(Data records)
++++++++++++++++++++

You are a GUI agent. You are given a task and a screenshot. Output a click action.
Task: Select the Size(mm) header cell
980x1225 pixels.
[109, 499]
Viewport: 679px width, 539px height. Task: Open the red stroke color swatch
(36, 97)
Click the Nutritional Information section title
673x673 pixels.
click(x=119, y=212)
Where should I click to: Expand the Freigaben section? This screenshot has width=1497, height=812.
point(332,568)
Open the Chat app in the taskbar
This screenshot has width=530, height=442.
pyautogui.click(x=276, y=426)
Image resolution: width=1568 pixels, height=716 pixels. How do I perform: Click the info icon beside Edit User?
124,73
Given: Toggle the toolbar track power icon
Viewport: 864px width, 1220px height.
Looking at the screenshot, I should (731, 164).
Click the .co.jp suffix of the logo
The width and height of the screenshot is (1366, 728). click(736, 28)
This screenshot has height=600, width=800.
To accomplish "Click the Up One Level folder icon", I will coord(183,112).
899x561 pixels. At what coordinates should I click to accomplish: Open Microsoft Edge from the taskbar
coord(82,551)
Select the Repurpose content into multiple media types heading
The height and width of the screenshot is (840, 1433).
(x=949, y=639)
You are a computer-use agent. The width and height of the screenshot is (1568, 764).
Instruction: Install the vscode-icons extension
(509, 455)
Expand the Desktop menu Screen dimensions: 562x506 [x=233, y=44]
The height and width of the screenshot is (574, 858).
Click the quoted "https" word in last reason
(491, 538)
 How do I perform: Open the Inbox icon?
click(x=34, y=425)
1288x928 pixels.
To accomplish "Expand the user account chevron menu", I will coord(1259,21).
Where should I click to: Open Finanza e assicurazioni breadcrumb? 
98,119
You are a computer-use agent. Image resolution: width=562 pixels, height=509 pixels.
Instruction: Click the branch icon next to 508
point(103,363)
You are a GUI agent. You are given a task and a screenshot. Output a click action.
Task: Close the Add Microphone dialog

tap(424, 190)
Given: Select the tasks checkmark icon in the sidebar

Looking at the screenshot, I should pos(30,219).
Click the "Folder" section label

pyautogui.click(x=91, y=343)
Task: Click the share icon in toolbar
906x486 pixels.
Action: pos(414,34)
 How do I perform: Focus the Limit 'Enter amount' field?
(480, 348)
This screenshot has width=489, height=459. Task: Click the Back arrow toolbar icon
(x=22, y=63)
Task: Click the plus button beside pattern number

++++++++++++++++++++

What the task requires:
Extract every line of the records above that contains the word "will".

Problem solution:
To accomplish "Click the Up One Level folder icon", I will coord(183,112).
To accomplish "Expand the user account chevron menu", I will coord(1259,21).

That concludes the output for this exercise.